-- Start Dataset content --

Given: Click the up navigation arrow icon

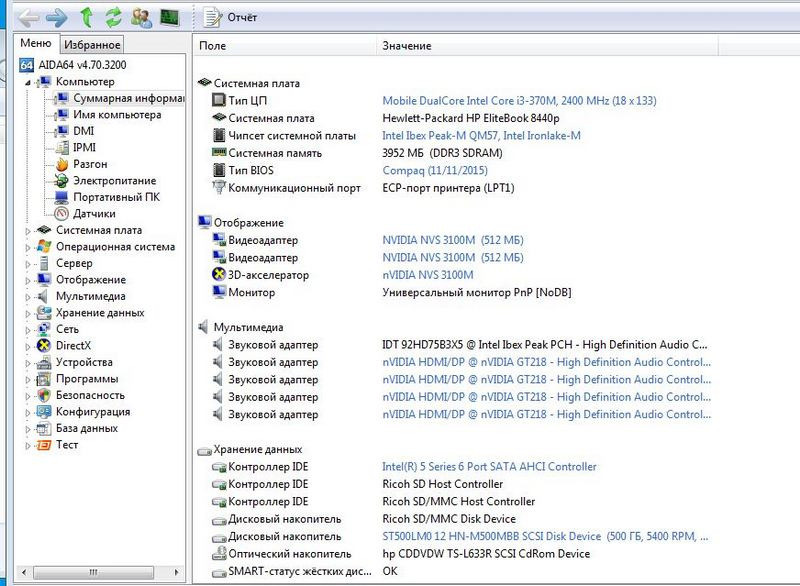Looking at the screenshot, I should coord(85,16).
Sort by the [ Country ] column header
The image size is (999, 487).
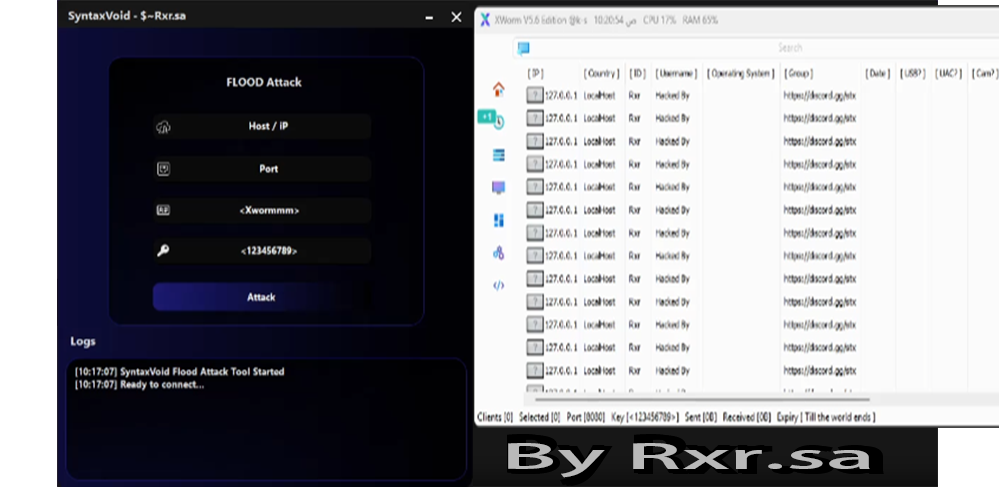click(601, 73)
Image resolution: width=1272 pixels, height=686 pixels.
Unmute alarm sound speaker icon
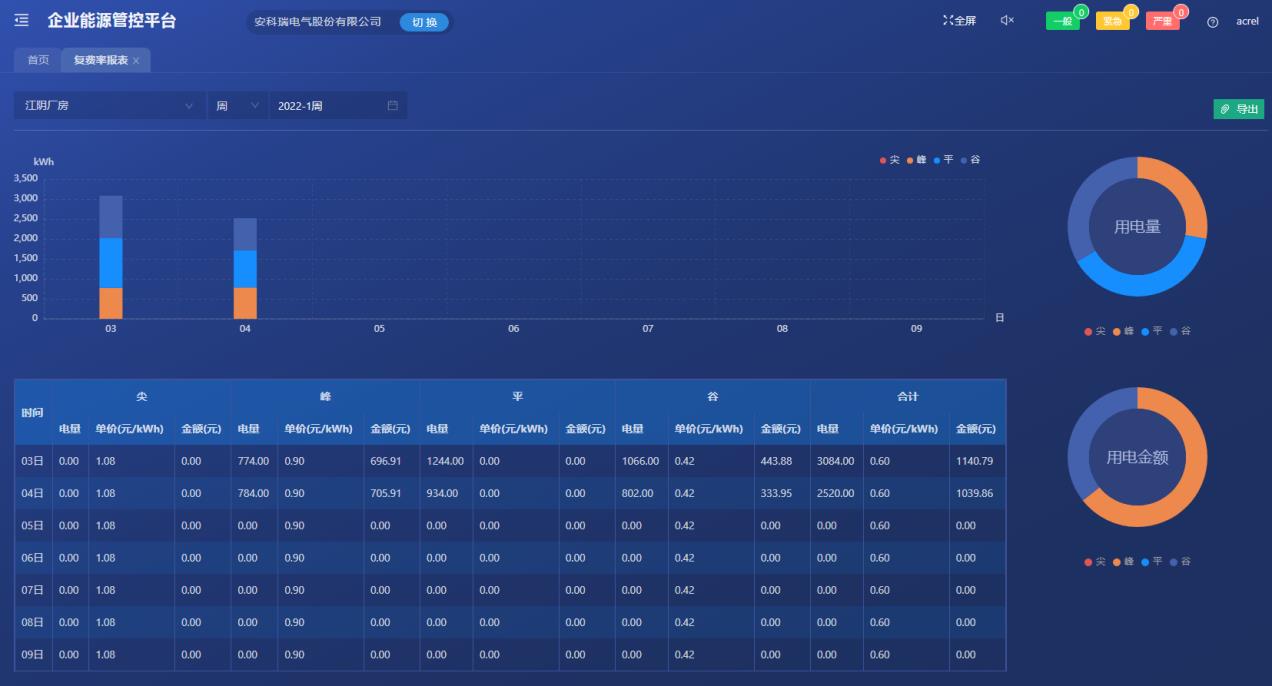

-- End Dataset content --

### Written instruction
Format the lines of the records above as a Markdown table with the columns "Number" and "Line", one row per line, numbered in order. Omit blank lines and the pictures.

### Result of the exercise
| Number | Line |
|---|---|
| 1 | Given: Click the up navigation arrow icon |
| 2 | Looking at the screenshot, I should coord(85,16). |
| 3 | Sort by the [ Country ] column header |
| 4 | The image size is (999, 487). |
| 5 | click(601, 73) |
| 6 | Image resolution: width=1272 pixels, height=686 pixels. |
| 7 | Unmute alarm sound speaker icon |